It's not "pulling the trigger" on JS—per the FAQ, it's fully polyfillable and typically implemented inside the JS engine, as essentially a separate interface to all the implementation work that's already there. This is a crucial difference from everything that's been tried before (including PNaCl). JS isn't going anywhere and continues to be improved.
Sure it is. Step 1: get all browsers to support WebAssembly, so that sites can drop the polyfills. Step 2 (specifically noted in the article): make WebAssembly more full-featured than JavaScript, ignoring the ability to polyfill it because browsers have native support. Step 3 (potentially doable before 2): implement JavaScript in WebAssembly, so it becomes just one of many possible languages, and its implementation is no longer beholden to browser quirks.
That'll make JavaScript a better language for its proponents (latest ECMAScript features everywhere), and entirely avoidable for people who prefer other languages.
No browser is going to implement JS in Web Assembly anytime soon.
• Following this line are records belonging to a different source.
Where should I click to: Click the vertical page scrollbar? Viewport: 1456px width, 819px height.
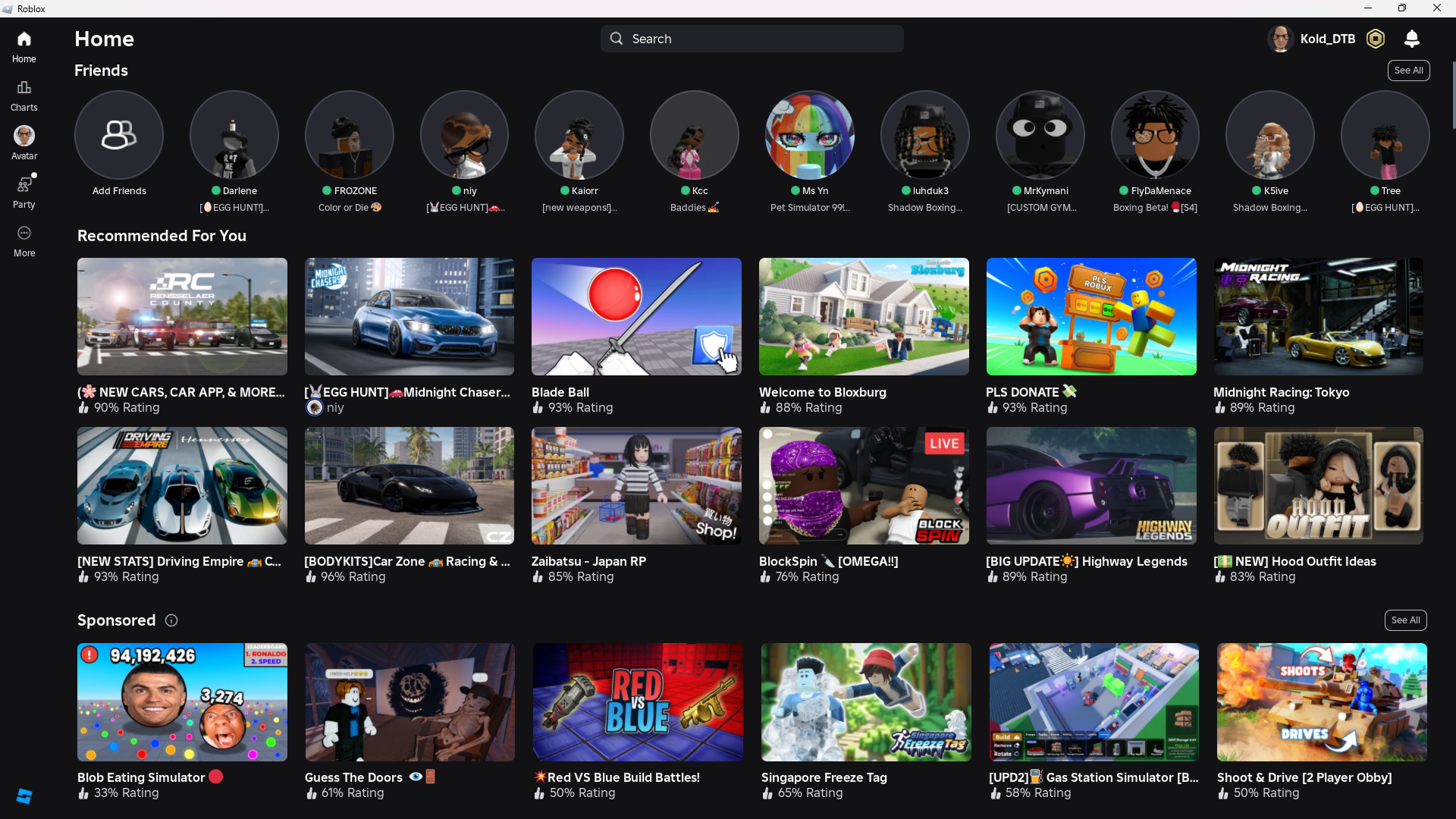point(1453,95)
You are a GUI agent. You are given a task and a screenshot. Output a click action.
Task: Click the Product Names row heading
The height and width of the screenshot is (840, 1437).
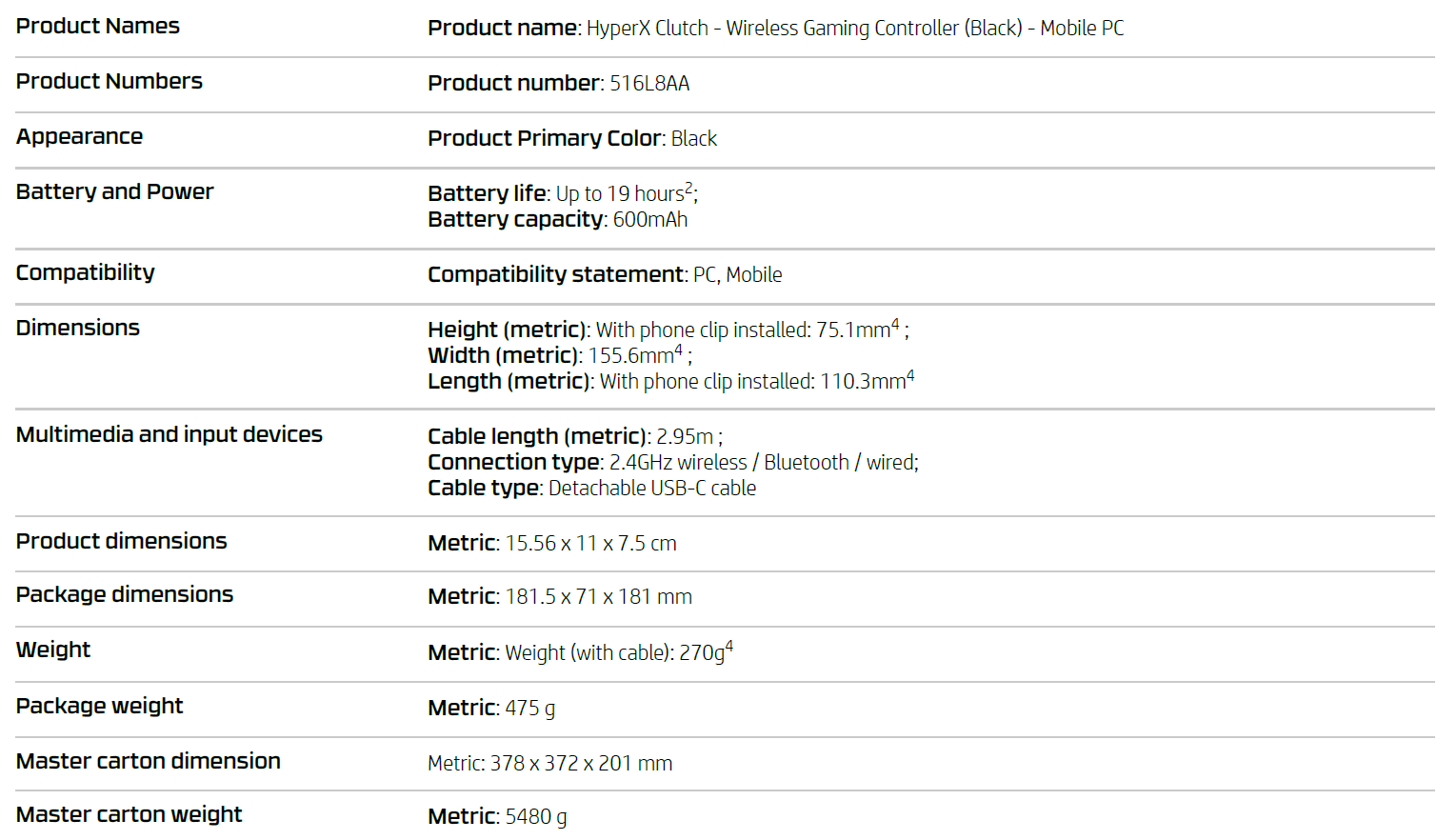97,26
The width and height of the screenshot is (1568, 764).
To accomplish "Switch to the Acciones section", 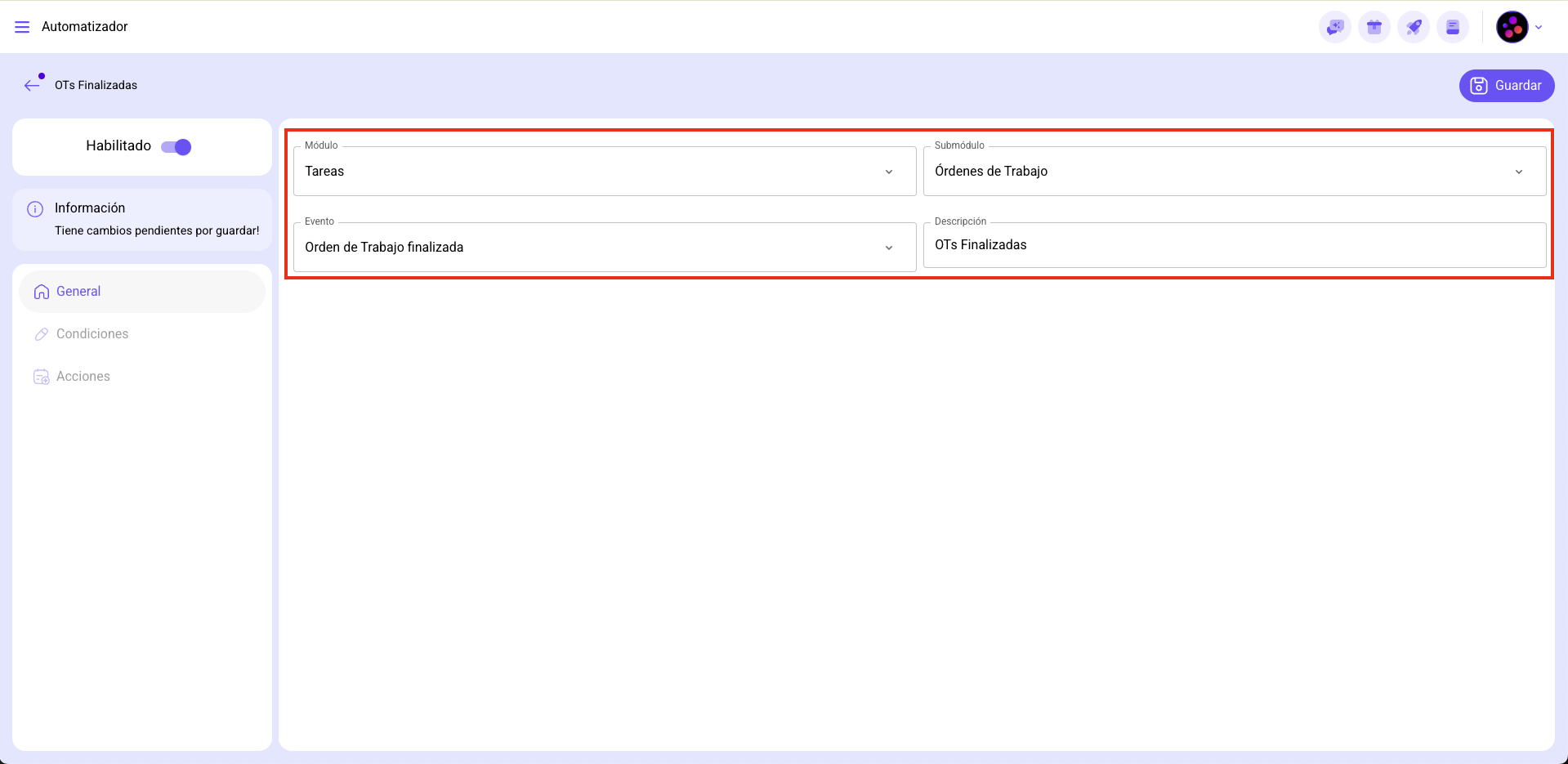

You have no idea how tight the performance margins are on SunSpider and the V8 benchmarks, for example. The entire compilation pipeline has to be lightning fast; adding another IR will kill you.
Web sites move to new technology at a glacial pace. You're posting this comment on a Web site that, by and large, hasn't even adopted CSS 1.0 for layout yet.
Dream on. JS is "obligate, not facultative", as biologists say, for browser implementors. It lives in source form on the web and must load super-fast.
We can wager about when it might actually die (I said it might given something like wasm, at Strange Loop 2012), but that's beyond the horizon by years if not decades. Gary Bernhardt knows!
People build latest-ECMAScript polyfills today. Future such implementations will likely use WebAssembly.
And anything caring about performance can start targeting WebAssembly directly rather than JavaScript. CPU-bound JavaScript performance will start mattering a lot less. (DOM-access performance will still be critical, but it will be for WebAssembly too.)
I predict that, five years from now, people will still be caring a great deal about JavaScript's CPU-bound performance. Even if all new code switched en masse to Web Assembly tomorrow (which won't happen) people would still want existing content to run as fast as possible.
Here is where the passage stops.